Given three key US indices are showing minor signs of stability around their respective support levels, it brings with it the potential for a minor bounce over the near-term. But if bond yields keep rising as they have done recently, any such bounce could see bulls become liquidity for a bear feast.
Dow Jones Industrial technical analysis (daily chart):
The Dow Jones fell to an 11-week low on Monday but managed to recoup its earlier losses and post a minor gain by the close. Its small bullish candle may look insignificant in isolation but, when you consider its lower wick found support at the 200-day MA and closed back above the 200-day EMA, it shows the Dow is not yet ready to completely roll over just yet. Furthermore, the RSI (2) was oversold on Friday and is now curling higher which warns of a near-term inflection point, and the market is holding above the pivotal level of 33,650.
Should yields continue to soar, it seems more likely that indices such as the Dow Jones will finally roll over with strong bearish momentum. But with the market holding above key averages, a bounce does not seem impossible over the near-term.
- Bulls could either seek a break of yesterday’s high and maintain a bullish bias whilst prices remain above Friday’s low, and seek a move to the 31,400 area on the assumption the Dow wants to close a gap.
- Alternatively, bears could wait for prices to show evidence of a wing high around the gap, and maintain a bearish bias whilst price remain beneath 35,000 and anticipate a break beneath 33,650
- Or bears could simply wait for a break beneath 35,650 And target lower swing lows (this also assumed that yields are continuing to rally)

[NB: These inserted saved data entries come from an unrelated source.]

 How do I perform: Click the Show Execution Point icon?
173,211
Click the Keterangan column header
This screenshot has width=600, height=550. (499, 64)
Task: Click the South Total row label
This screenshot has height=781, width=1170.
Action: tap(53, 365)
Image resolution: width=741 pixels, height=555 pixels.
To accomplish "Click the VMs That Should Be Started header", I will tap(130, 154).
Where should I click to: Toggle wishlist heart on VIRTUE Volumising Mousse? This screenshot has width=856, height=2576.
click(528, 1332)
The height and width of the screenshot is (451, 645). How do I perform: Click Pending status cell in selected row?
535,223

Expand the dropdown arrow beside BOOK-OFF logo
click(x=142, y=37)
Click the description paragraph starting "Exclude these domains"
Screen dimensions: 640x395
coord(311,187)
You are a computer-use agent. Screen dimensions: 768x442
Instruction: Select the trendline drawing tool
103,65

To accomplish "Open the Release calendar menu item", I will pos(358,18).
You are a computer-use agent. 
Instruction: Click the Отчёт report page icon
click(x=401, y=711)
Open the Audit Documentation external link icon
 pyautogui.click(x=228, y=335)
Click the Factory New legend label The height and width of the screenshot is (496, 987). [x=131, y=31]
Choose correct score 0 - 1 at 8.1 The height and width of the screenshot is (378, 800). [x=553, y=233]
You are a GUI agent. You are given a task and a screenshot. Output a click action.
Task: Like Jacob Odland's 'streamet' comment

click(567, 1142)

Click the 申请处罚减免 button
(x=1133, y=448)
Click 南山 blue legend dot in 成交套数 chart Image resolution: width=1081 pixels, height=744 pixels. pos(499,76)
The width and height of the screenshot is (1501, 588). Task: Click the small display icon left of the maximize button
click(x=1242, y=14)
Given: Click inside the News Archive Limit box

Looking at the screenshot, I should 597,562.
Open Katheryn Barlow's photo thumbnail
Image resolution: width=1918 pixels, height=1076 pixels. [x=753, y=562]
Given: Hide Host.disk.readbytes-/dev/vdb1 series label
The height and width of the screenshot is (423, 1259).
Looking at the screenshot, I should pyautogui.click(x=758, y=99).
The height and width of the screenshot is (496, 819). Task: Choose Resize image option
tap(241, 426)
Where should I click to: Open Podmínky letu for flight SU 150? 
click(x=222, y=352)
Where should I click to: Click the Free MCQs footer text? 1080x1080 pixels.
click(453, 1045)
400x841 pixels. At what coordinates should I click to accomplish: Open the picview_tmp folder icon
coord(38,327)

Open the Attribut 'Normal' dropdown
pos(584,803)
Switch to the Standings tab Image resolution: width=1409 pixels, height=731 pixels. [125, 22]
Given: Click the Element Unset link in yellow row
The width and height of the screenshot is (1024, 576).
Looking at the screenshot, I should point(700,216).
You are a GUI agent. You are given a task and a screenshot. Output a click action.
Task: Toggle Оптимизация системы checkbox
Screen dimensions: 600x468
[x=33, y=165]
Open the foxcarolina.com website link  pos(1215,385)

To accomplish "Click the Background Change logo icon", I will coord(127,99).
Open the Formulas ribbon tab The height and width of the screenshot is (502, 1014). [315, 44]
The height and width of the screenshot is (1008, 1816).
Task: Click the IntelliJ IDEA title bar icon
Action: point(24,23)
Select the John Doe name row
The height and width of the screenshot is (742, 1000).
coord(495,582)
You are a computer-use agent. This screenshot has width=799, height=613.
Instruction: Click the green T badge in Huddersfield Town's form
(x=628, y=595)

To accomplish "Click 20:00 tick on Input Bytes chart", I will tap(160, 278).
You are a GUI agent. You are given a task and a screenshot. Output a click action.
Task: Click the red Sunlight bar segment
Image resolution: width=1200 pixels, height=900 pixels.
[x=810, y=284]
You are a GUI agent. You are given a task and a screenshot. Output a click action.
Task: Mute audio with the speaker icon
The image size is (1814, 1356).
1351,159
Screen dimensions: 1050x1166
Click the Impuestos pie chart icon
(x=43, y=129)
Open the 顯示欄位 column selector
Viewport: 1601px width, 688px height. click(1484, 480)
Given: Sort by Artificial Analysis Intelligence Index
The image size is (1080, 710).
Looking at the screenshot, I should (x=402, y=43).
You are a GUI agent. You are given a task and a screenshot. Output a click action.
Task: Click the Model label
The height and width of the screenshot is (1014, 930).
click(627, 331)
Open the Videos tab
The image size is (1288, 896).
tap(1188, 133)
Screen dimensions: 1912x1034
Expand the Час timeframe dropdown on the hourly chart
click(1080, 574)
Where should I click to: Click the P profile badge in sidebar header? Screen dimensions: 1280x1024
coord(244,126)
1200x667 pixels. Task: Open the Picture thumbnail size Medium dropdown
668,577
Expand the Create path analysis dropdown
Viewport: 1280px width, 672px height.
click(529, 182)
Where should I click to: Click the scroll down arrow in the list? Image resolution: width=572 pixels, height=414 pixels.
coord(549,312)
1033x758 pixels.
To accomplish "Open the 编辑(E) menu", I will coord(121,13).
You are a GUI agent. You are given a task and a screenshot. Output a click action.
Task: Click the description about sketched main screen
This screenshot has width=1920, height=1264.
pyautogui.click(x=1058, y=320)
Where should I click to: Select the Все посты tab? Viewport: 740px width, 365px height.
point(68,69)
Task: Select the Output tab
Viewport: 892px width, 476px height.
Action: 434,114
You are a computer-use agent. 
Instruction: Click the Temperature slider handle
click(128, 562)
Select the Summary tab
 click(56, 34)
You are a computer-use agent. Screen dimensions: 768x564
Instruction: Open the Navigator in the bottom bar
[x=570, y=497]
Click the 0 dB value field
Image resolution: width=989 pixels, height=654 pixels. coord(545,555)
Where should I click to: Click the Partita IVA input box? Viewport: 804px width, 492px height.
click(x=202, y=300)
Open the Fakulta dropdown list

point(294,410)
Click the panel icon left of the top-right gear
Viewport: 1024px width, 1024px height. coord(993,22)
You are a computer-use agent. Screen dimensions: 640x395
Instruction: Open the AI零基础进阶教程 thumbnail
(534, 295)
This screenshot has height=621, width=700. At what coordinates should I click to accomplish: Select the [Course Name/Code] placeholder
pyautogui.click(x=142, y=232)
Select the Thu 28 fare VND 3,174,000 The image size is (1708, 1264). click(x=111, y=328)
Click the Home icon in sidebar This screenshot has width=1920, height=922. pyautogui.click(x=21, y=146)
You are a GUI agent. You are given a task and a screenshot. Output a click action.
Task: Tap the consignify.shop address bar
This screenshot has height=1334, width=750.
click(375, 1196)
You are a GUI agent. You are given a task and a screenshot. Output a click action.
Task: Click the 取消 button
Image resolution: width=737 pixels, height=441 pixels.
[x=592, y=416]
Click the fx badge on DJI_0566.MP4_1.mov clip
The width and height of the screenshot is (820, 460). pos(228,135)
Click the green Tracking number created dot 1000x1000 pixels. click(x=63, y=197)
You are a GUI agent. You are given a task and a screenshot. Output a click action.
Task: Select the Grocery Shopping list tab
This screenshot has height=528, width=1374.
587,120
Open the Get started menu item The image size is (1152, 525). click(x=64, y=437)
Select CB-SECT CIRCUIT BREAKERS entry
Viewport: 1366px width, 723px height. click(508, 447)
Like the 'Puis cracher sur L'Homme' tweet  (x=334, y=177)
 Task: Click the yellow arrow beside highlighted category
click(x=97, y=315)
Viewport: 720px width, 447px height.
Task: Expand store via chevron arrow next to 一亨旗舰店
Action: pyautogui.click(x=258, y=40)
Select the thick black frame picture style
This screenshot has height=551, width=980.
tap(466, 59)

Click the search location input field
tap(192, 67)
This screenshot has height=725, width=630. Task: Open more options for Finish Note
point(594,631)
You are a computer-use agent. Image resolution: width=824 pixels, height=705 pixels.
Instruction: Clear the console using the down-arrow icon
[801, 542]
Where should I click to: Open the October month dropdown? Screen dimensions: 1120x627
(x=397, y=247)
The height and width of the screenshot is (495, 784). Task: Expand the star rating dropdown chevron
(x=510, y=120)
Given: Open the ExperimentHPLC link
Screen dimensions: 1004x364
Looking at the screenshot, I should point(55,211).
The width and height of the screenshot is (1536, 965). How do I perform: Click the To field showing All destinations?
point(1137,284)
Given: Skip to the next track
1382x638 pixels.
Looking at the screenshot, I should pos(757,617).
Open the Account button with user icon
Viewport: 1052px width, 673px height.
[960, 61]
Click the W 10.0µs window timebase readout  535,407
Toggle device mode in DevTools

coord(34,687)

Nasdaq 100 technical analysis (daily chart):
Of the three major Wall Street indices, the Nasdaq 100 is the only one not to have broken beneath its August low. This observation could be used to select the Nasdaq for bullish setups, or revert to the Dow Jones or S&P 500 for bearish setups.
The Nasdaq broke a bullish trendline last Tuesday after a high-volume down day, then on Wednesday a bearish engulfing candle formed, followed by a gap lower on Thursday. Whilst price action points lower, I must admit that the daily trading volumes aren’t overly aggressive. The Nasdaq is also holding above its August low with RSI (2) curling higher from its oversold level, to warn of a near-term inflection point.
Like the Dow Jones, I’ll remain suspicious of any rally whilst yields remain elevated. Therefore, any bounce from current levels would be assumed to be corrective and I’ll then revert to seeking evidence of a swing high around levels such as 15,000 or up to the 15,245 bearish engulfing high. A break beneath the August low brings the 200-day EMA / 14,000 handle or the 200-day MA / 13,250 low into focus.